De leden van de D66-fractie vragen de regering toe te lichten waarom de persoonsgegevens die ten minste nodig zijn voor het afnemen van de enquête onder studenten eerst bij ministeriële regeling worden vastgesteld en vervolgens bij of krachtens algemene maatregel van bestuur.

Beoogd wordt om dit wetsvoorstel op 1 april 2020 in werking te laten treden zodat in het studiejaar 2019/20 wederom een NSE onder studenten afgenomen kan worden. Het tijdig vaststellen van een algemene maatregel van bestuur op deze korte termijn is naar verwachting niet haalbaar. Daarom is gekozen voor een ministeriële regeling die op termijn vervangen wordt door een algemene maatregel van bestuur.

De leden van deze fractie lezen in de memorie van toelichting dat studenten eventueel in de enquête toestemming kunnen geven voor het terugkoppelen van hun antwoorden op persoonsniveau aan de hogeronderwijsinstelling waar zij zijn ingeschreven. Deze leden vragen zich af of een terugkoppeling op persoonsniveau niet onbewust tot een grote inbreuk op de privacy van studenten kan leiden.
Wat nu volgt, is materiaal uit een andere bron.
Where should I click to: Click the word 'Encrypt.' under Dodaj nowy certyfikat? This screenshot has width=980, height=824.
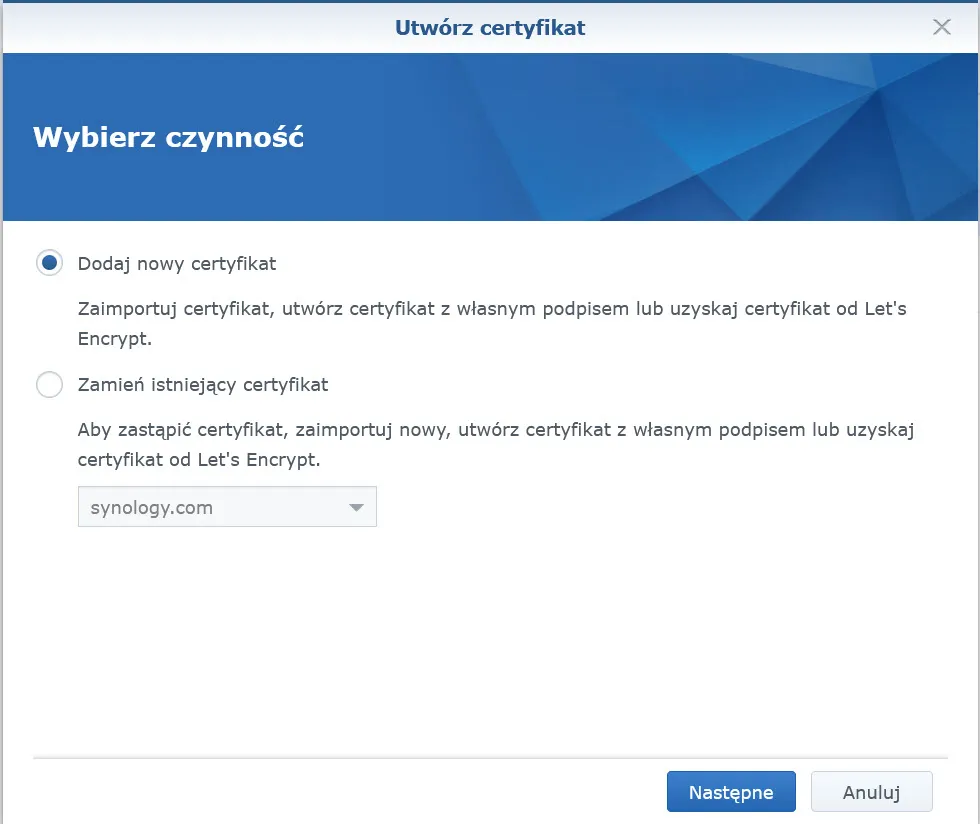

De leden vragen de regering om op de eerste plaats nader toe te lichten waarom deze terugkoppeling op persoonsniveau mogelijk maakt. Voorts vragen de leden de regering om toe te lichten of in de terugkoppeling ook het e-mailadres van de student wordt verstrekt, en of dat in de praktijk kan betekenen dat een medewerker van een instelling de antwoorden van een specifieke student die daarvoor toestemming heeft gegeven kan opzoeken. Voorts vragen de leden of de deelnemende student expliciet om toestemming wordt gevraagd om zijn of haar antwoord terug te koppelen.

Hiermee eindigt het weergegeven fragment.